→ WRITTEN INSTRUCTION
Please give the stretch from the line containing "Click the search" through the line containing "Action: (x=172, y=987)" again, switching "tab" to "button" and leaving everything else as it is. Omit the pictures from your answer.

======== DATASET CONTENT ========

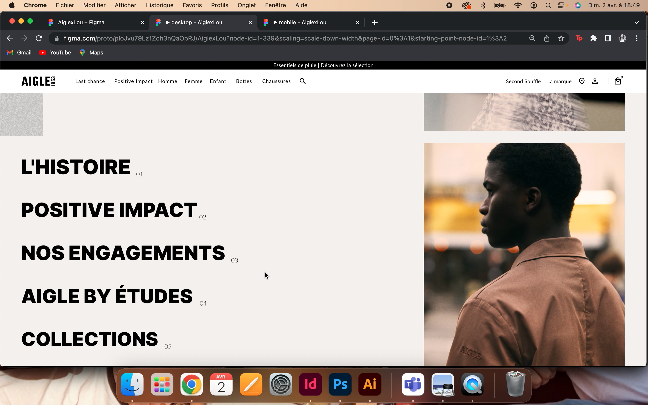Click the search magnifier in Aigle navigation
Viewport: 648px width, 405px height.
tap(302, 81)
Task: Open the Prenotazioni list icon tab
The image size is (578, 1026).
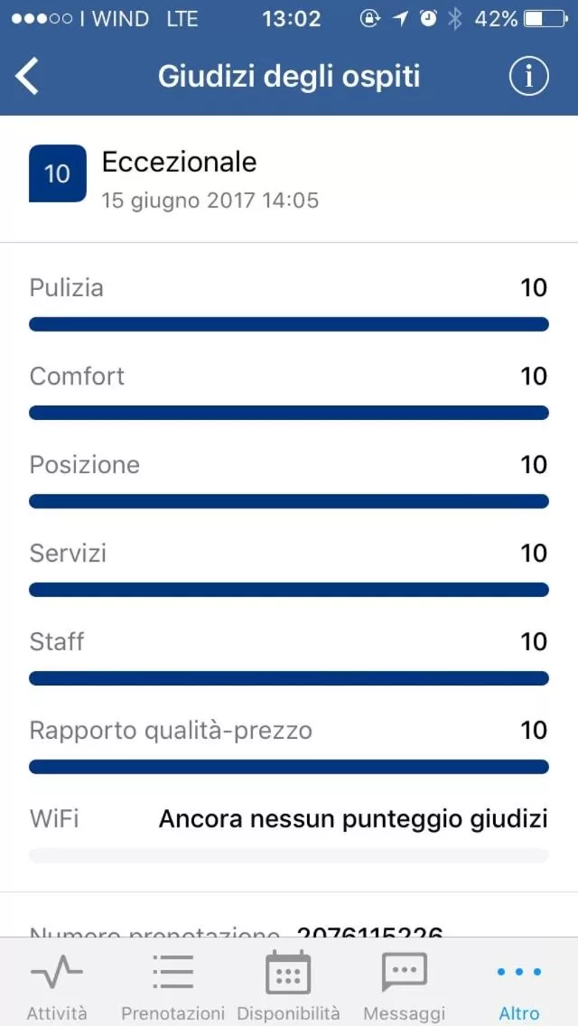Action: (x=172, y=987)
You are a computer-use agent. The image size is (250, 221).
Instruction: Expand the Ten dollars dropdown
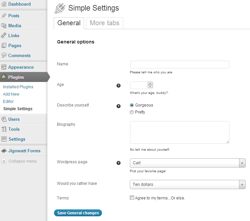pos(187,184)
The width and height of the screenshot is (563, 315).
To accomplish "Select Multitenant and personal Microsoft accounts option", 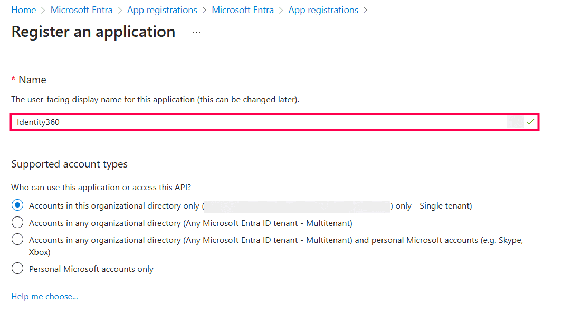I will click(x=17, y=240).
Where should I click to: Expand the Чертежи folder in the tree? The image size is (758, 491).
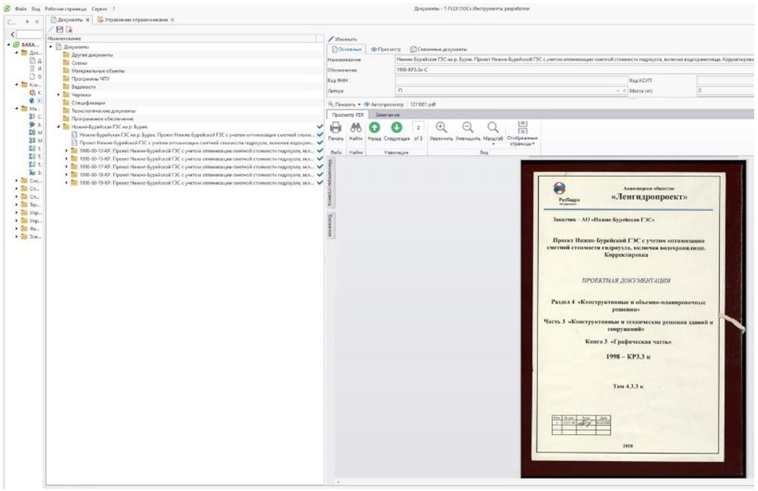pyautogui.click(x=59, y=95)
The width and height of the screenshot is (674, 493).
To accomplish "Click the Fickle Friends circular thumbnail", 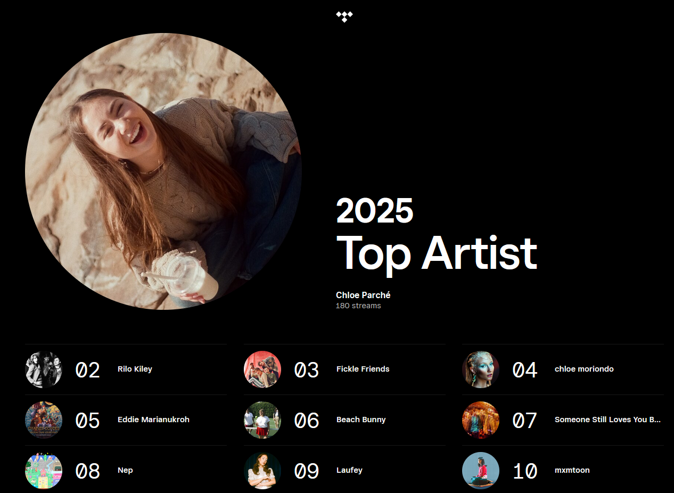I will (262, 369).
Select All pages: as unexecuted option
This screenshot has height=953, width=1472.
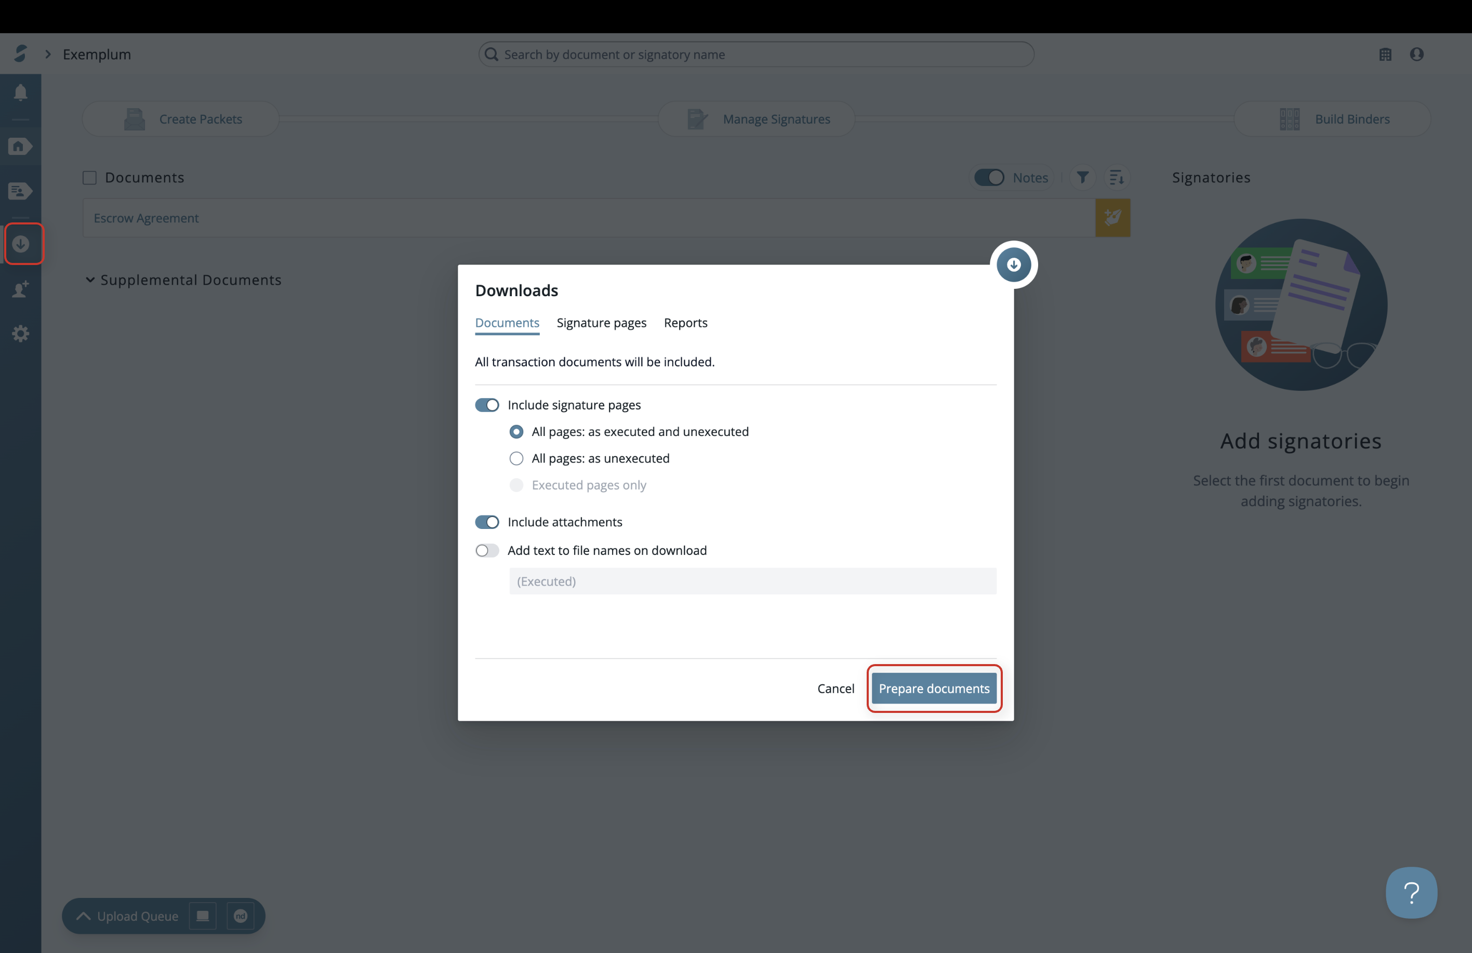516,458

========
======== DATASET CONTENT ========

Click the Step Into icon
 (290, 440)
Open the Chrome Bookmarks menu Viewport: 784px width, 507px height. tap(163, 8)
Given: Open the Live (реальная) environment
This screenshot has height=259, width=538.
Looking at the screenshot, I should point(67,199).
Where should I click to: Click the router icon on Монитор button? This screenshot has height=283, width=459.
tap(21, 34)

========
======== DATASET CONTENT ========

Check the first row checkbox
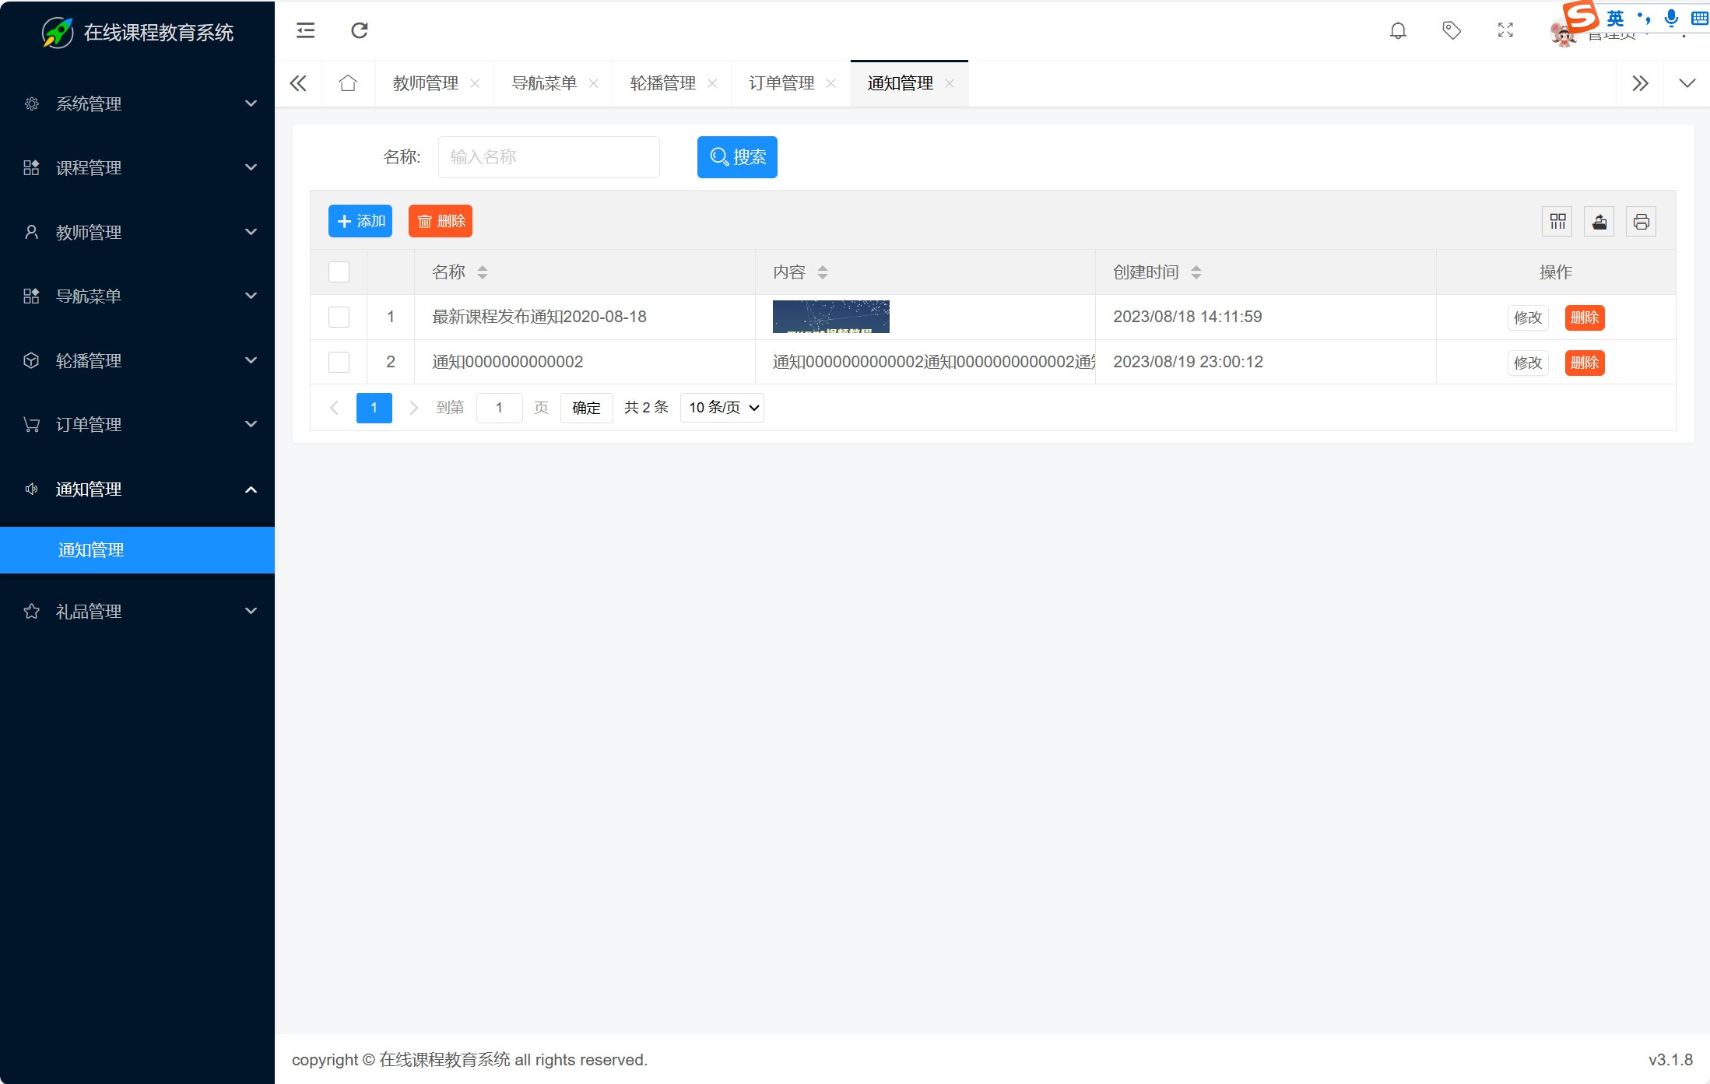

========

→ WRITTEN ANSWER
Click the search magnifier in Aigle navigation
Viewport: 648px width, 405px height.
tap(302, 81)
Task: Open the Prenotazioni list icon button
The image size is (578, 1026).
Action: (x=172, y=987)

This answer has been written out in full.